## Bacaan:
==*==

Dalam paparannya, Bakhrul mengkhawatirkan bahwa alokasi anggaran hasil pemangkasan ini hanya digelontorkan untuk program Makan Bergizi Gratis (MBG).
“Kalau pemerintah memangkas anggaran sebesar Rp306,7 triliun hanya untuk kepentingan MBG, maka akan ada subsidi yang tidak tepat sasaran berkisar Rp50,75 triliun,” jelas Bakhrul.
Lebih lanjut, ia menilai kebocoran fiskal ini berkaitan dengan skema distribusi MBG yang saat ini masih bersifat universal coverage, yakni untuk semua kalangan tanpa mempertimbangkan kondisi sosial-ekonomi individu.
Dalam ruang daring yang sama, Direktur Kebijakan Publik Celios, Media Wahyudi Askar, memperkuat pandangan tersebut dengan merujuk pada studi sebelumnya. Studi ini menyatakan bahwa masyarakat kelas atas cenderung tidak membutuhkan program MBG.
“Masyarakat kaya itu juga bilang di studi saya, bahwa mereka enggak perlu MBG, mereka lebih memilih MBG ini disalurkan kepada masyarakat yang membutuhkan,” jelasnya.
Jika sekadar mengacu data UNICEF tentang negara-negara yang menerapkan MBG untuk semua kalangan, Media menilai bahwa kebijakan ini tidak tepat diterapkan di Indonesia.
“Ini tidak tepat, karena masing-masing negara memiliki konteks kemampuan fiskalnya yang berbeda,” tegas Media.
Meskipun MBG dirancang dengan niat baik untuk mencakup seluruh anak, Media menganggap alokasi anggaran yang begitu besar hanya untuk satu program dapat menyebabkan ketidakseimbangan dalam distribusi sumber daya negara.
Celios menyimpulkan bahwa program MBG dengan skema universal coverage akan mengarah pada pemborosan fiskal yang masif, terlebih fakta bahwa sebagian masyarakat kaya merasa tidak membutuhkan program ini.

==*==

[Item tersimpan]
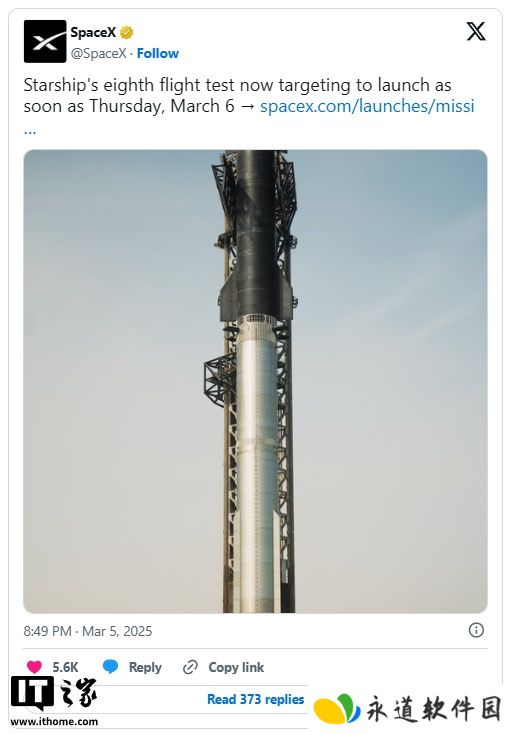
Task: Open the Starship rocket photo
Action: point(255,381)
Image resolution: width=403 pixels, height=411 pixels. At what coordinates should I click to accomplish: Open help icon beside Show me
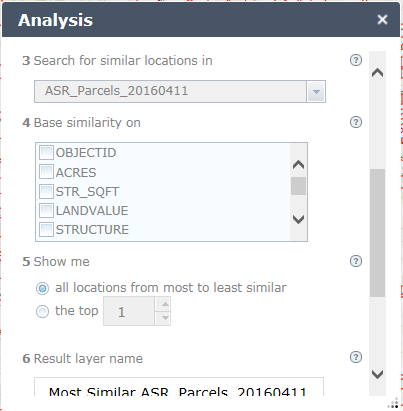pyautogui.click(x=356, y=261)
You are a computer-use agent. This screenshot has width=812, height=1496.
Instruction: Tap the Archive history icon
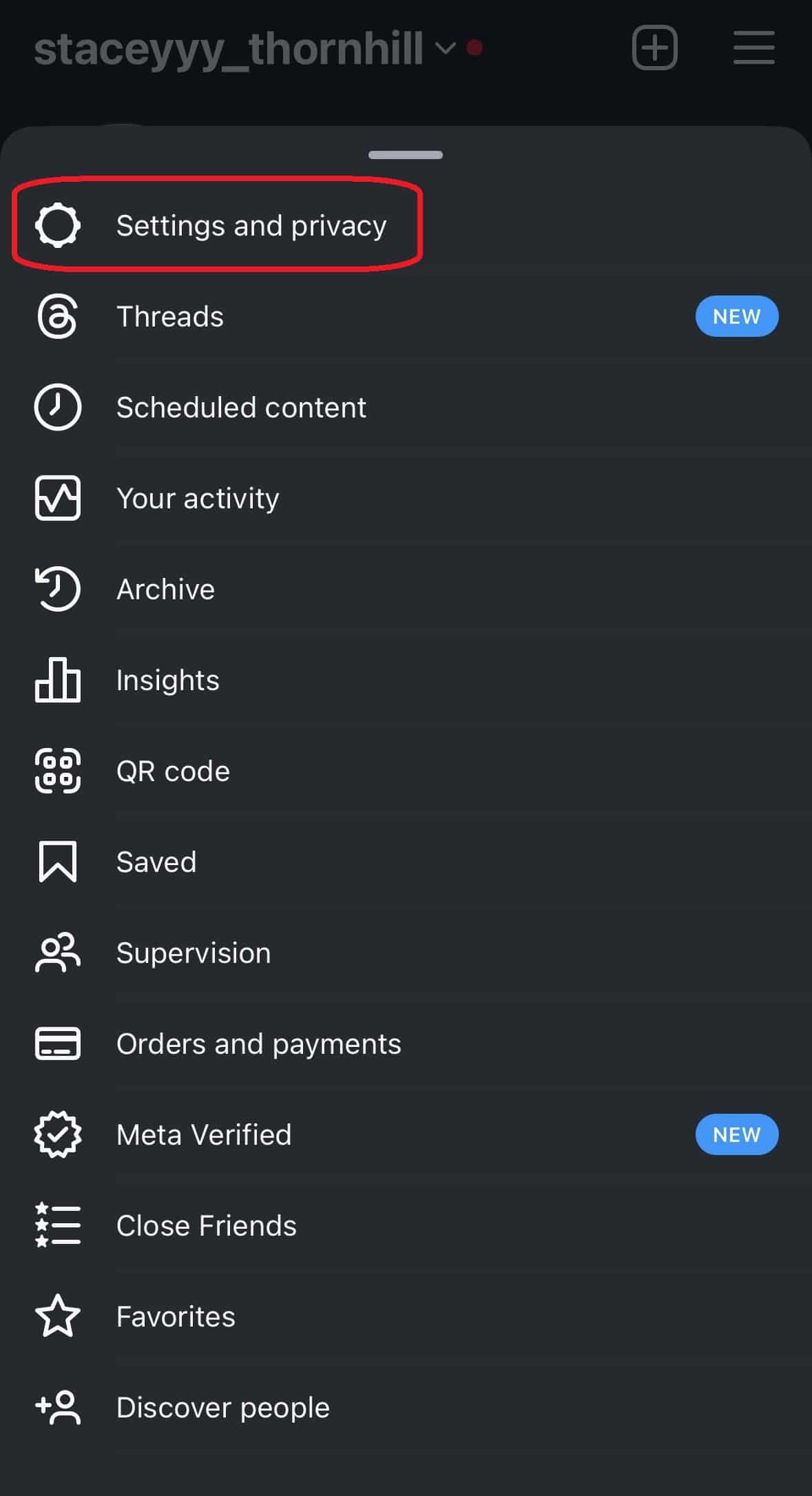tap(58, 589)
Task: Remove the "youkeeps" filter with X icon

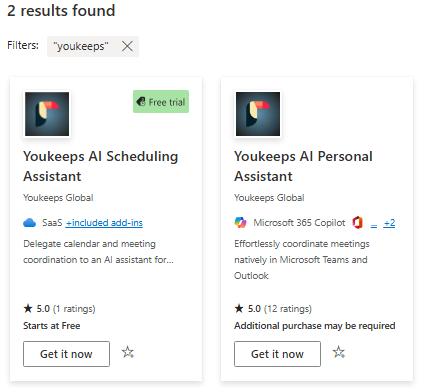Action: 127,46
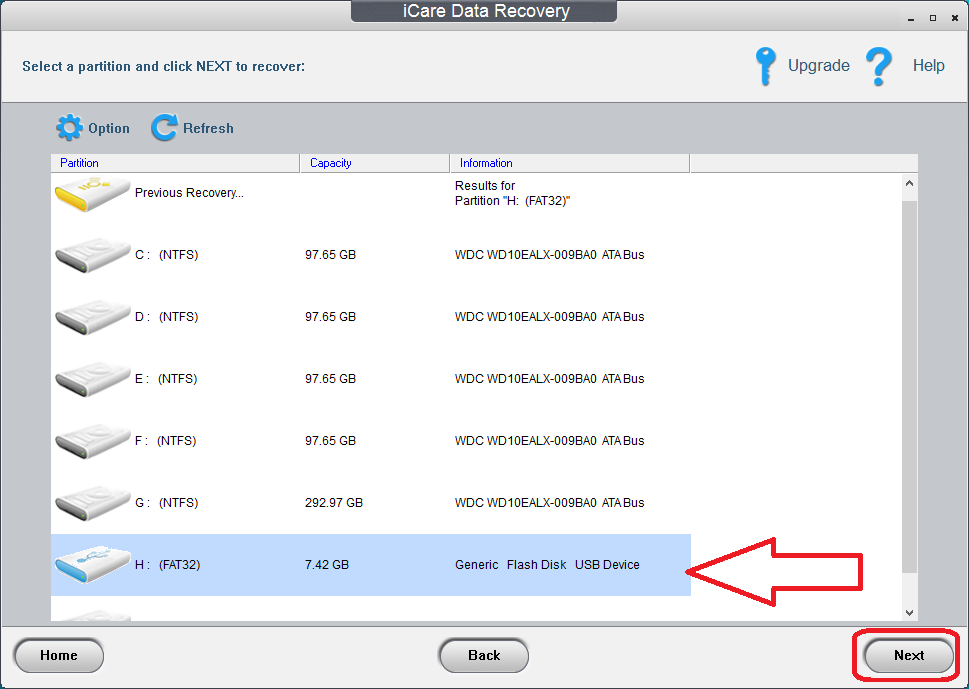Click the D: drive icon in the list
Screen dimensions: 969x689
pyautogui.click(x=91, y=316)
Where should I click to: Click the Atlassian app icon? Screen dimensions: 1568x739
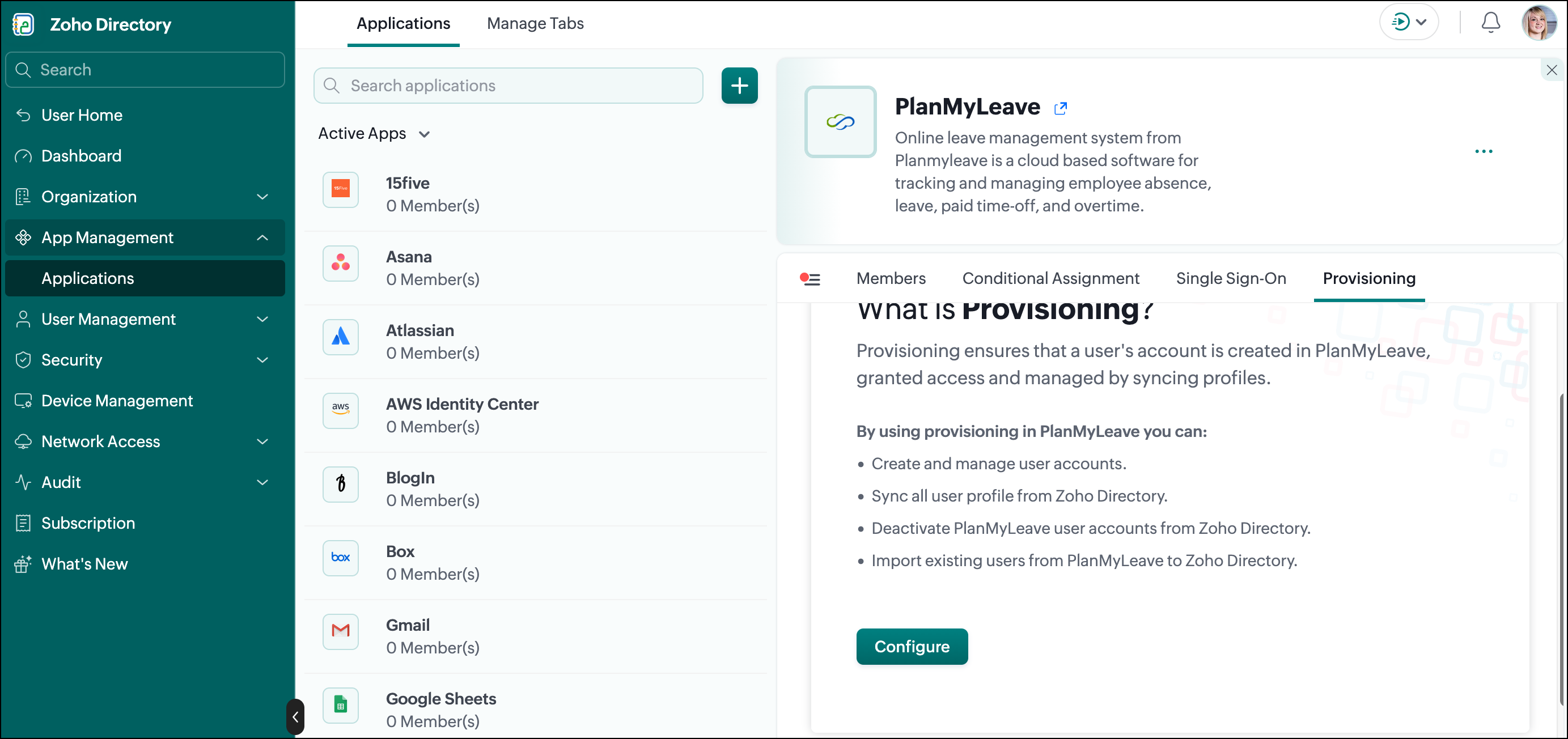340,337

==*==

## Soal Latihan:
- 1) Jawab pertanyaan berikut berdasarkan teks tentang program MBG.
(a) Berapa besar pemangkasan anggaran yang disebut Bakhrul?
(b) Apa jabatan Media Wahyudi Askar di Celios?
(c) Menurut Media, mengapa kebijakan MBG untuk semua kalangan tidak tepat diterapkan di Indonesia?
- 2) Tolong lanjutkan teks tentang program MBG mulai dari kalimat sesudah kalimat terakhirnya.
Catatan tersebut tidak diperlukan untuk mengerjakan tugas.

## Kunci Jawaban:
- 1)
(a) Rp306,7 triliun.
(b) Direktur Kebijakan Publik.
(c) Karena masing-masing negara memiliki konteks kemampuan fiskal yang berbeda.

- 2)
“Ada mistargeting yang luar biasa masif apabila MBG ini diterapkan untuk semua anak. Jika kita menyalurkannya lebih tepat sasaran, kita bisa memperoleh ruang fiskal yang lebih besar dari hasil pemangkasan anggaran ini,” tegas Media.
Memperkuat hal ini, Bakhrul memaparkan proyeksi untuk skema targeted approach yang lebih efisien dalam penghematan anggaran, bahkan dengan nilai yang hampir seperempat dari proyeksi saat ini.
“Dengan skema targeted approach, kita hanya membutuhkan anggaran per tahun sebesar Rp117,93 triliun untuk membiayai MBG. Skema ini jauh lebih efisien dibandingkan dengan skema pemerintah yang menghabiskan anggaran hingga Rp400 triliun,” ungkap Bakhrul.
Bahrul menambahkan, jika skema targeted approach diterima oleh pemerintah, efisiensi anggaran dalam Instruksi Presiden No. 1/2025 akan menghasilkan surplus sebesar Rp259,76 triliun.
“Jika pemerintah menggunakan targeted approach dari CELIOS, sebenarnya pemerintah hanya membutuhkan anggaran sebesar Rp46,93 triliun. Tetapi, jika sudah diterapkan, pemerintah tetap akan mendapatkan surplus dana sebesar Rp259,76 triliun,” tambahnya.
Beberapa Rekomendasi Belanja dari Hasil Penghematan
Melihat potensi penghematan yang dapat dilakukan dengan skema targeted approach, CELIOS menekankan bahwa surplus dana ini dapat dialokasikan untuk sejumlah belanja yang dapat mendorong daya beli masyarakat.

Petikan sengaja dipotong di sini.